[Opening Given information section]
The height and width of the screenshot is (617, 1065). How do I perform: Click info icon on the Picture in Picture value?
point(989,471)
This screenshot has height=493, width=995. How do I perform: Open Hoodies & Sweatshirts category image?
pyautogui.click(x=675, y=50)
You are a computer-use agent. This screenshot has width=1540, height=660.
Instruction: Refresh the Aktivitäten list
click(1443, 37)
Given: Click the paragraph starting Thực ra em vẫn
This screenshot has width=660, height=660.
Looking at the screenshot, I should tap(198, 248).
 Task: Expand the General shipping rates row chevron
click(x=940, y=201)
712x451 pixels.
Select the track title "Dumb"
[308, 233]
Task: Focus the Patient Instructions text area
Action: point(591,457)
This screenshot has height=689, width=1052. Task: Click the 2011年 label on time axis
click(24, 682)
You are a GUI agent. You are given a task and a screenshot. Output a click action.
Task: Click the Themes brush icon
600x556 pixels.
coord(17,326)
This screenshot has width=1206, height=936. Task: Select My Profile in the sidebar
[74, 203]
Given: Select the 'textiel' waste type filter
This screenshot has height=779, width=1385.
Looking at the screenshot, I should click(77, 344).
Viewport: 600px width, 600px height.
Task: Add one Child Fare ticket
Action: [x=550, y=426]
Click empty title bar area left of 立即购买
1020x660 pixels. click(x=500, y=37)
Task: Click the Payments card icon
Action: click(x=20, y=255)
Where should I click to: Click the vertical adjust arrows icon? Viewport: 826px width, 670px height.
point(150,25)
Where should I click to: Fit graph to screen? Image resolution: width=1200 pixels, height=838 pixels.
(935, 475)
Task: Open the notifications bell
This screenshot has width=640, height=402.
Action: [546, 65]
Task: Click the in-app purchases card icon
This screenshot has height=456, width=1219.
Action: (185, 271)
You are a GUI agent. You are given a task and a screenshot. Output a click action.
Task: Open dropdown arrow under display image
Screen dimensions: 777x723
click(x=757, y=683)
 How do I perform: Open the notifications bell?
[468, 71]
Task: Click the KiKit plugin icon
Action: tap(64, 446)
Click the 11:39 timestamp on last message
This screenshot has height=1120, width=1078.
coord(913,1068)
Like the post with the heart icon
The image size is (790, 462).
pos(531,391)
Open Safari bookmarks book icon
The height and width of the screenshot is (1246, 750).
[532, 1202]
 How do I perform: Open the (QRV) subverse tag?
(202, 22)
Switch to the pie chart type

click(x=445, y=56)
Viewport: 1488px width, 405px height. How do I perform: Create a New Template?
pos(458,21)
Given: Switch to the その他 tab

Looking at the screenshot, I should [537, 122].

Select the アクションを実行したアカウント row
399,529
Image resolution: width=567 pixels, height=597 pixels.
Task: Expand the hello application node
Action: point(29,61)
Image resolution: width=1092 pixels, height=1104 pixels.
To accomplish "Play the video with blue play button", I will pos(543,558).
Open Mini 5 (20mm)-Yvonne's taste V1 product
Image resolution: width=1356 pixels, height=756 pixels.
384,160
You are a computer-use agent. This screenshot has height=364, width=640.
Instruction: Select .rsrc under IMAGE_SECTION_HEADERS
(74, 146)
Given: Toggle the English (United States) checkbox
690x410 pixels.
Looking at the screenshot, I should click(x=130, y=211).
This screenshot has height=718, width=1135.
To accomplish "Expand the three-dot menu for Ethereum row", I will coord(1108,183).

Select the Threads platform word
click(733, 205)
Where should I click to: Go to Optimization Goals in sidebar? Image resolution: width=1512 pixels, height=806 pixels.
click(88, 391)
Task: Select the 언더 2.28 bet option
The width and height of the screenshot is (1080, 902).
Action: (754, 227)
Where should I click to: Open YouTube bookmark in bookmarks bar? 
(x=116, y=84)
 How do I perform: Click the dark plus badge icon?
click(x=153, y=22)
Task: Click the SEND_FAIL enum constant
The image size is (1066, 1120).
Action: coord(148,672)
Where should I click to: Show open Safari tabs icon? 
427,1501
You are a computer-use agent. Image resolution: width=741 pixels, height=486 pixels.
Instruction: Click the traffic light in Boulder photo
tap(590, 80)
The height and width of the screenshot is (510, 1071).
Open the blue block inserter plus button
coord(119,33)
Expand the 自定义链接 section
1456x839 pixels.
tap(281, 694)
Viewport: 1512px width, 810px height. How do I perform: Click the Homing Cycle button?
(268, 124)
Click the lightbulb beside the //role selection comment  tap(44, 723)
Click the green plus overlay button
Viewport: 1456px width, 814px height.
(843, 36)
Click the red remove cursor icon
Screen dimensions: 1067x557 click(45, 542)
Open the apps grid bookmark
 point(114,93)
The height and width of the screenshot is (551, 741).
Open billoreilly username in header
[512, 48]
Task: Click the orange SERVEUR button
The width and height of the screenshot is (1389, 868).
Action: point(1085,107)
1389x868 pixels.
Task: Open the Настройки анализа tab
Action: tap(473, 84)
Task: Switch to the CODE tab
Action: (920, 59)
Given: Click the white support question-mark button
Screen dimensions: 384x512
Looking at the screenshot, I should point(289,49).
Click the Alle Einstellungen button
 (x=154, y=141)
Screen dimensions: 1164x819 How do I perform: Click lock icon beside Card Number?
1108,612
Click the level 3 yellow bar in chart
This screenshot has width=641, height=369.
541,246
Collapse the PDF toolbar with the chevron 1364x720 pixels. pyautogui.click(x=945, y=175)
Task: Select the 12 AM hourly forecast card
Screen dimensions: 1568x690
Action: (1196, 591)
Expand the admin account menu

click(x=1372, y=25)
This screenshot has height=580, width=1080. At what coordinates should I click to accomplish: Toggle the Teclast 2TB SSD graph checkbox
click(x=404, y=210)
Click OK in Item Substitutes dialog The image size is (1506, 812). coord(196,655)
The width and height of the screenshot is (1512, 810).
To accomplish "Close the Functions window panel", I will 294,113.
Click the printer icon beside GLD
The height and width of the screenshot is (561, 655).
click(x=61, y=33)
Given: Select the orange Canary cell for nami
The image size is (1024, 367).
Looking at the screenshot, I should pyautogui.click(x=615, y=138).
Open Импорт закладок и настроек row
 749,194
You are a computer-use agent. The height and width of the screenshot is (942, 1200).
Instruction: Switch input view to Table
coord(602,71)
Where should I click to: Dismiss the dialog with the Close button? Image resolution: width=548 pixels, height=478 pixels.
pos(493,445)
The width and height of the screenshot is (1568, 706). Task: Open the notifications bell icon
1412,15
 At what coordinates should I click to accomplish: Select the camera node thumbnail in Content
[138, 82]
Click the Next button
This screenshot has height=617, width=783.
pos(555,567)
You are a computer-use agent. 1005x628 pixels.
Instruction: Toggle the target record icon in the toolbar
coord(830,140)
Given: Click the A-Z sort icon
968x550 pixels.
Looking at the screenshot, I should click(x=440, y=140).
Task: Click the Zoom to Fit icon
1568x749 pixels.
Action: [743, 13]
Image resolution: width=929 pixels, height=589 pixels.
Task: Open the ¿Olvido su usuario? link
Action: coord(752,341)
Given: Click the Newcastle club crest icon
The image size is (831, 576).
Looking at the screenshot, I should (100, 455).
[Closing Given information section]
* **Try it**: Start at the first line of the entries above. Set down each line exactly through the one with "Like the post with the heart icon", and stop there.

* **Output of the exercise**:
The height and width of the screenshot is (617, 1065). How do I perform: Click info icon on the Picture in Picture value?
point(989,471)
This screenshot has height=493, width=995. How do I perform: Open Hoodies & Sweatshirts category image?
pyautogui.click(x=675, y=50)
You are a computer-use agent. This screenshot has width=1540, height=660.
Instruction: Refresh the Aktivitäten list
click(1443, 37)
Given: Click the paragraph starting Thực ra em vẫn
This screenshot has width=660, height=660.
Looking at the screenshot, I should tap(198, 248).
 Task: Expand the General shipping rates row chevron
click(x=940, y=201)
712x451 pixels.
Select the track title "Dumb"
[308, 233]
Task: Focus the Patient Instructions text area
Action: point(591,457)
This screenshot has height=689, width=1052. Task: Click the 2011年 label on time axis
click(24, 682)
You are a GUI agent. You are given a task and a screenshot. Output a click action.
Task: Click the Themes brush icon
600x556 pixels.
coord(17,326)
This screenshot has width=1206, height=936. Task: Select My Profile in the sidebar
[74, 203]
Given: Select the 'textiel' waste type filter
This screenshot has height=779, width=1385.
Looking at the screenshot, I should click(77, 344).
Viewport: 600px width, 600px height.
Task: Add one Child Fare ticket
Action: [x=550, y=426]
Click empty title bar area left of 立即购买
1020x660 pixels. click(x=500, y=37)
Task: Click the Payments card icon
Action: click(x=20, y=255)
Where should I click to: Click the vertical adjust arrows icon? Viewport: 826px width, 670px height.
point(150,25)
Where should I click to: Fit graph to screen? Image resolution: width=1200 pixels, height=838 pixels.
(935, 475)
Task: Open the notifications bell
This screenshot has width=640, height=402.
Action: [546, 65]
Task: Click the in-app purchases card icon
This screenshot has height=456, width=1219.
Action: (185, 271)
You are a GUI agent. You are given a task and a screenshot. Output a click action.
Task: Open dropdown arrow under display image
Screen dimensions: 777x723
click(x=757, y=683)
 How do I perform: Open the notifications bell?
[468, 71]
Task: Click the KiKit plugin icon
Action: tap(64, 446)
Click the 11:39 timestamp on last message
This screenshot has height=1120, width=1078.
coord(913,1068)
Like the post with the heart icon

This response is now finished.